The Connecticut Supreme Court recently upheld the constitutionality of taxing an out-of-state company’s vehicles in Connecticut. The court upheld a New Britain Superior Court’s decision from 2022 that the Town of Somers did not violate the dormant commerce clause of the U.S. Constitution by taxing vehicles owned by a Massachusetts LLC and registered in Massachusetts that leave from and return each day to Somers.
The landscape construction company (“the company”) operated in several states and had offices in Massachusetts and Connecticut. The company owned two vehicles that were registered in Massachusetts and paid taxes on them in Massachusetts. However, both vehicles were driven daily and garaged each night in Somers.

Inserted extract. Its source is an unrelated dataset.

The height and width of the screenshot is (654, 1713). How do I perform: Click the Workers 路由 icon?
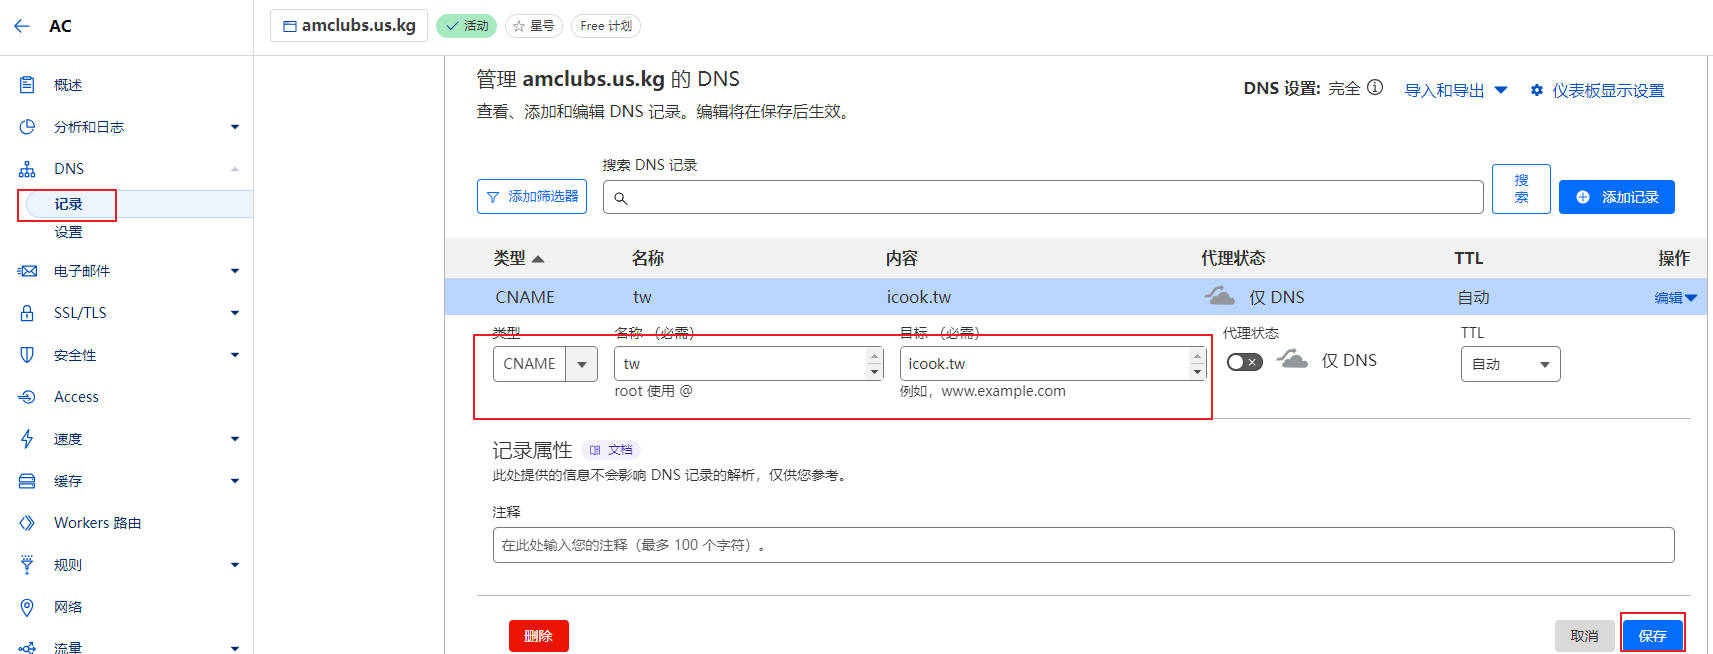27,523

Conn. Gen. Stat. § 12-71(f)(3) provides that a motor vehicle owned by a nonresident should be taxed in the town where such vehicle in the normal course of operation most frequently leaves from and returns to. The company argued that the statute violated the dormant commerce clause because the vehicles are used in interstate commerce and that the statute subjects the company to double taxation. The Connecticut Supreme Court did not agree with those arguments. The court determined that the statute was not discriminatory. The fact that the company pays multiple taxes on its vehicles is due to Connecticut’s and Massachusetts’ different and nondiscriminatory tax schemes. Connecticut’s property tax on vehicles is based on its physical location and the amount of time spent in the state. Massachusetts’ tax on vehicles is based on their registration in the state. The court further states “[t]he fact that [the company] is subject to multiple taxation as a result of its decision to register its vehicles in Massachusetts and to garage them in Somers does not render § 12-71(f) discriminatory.”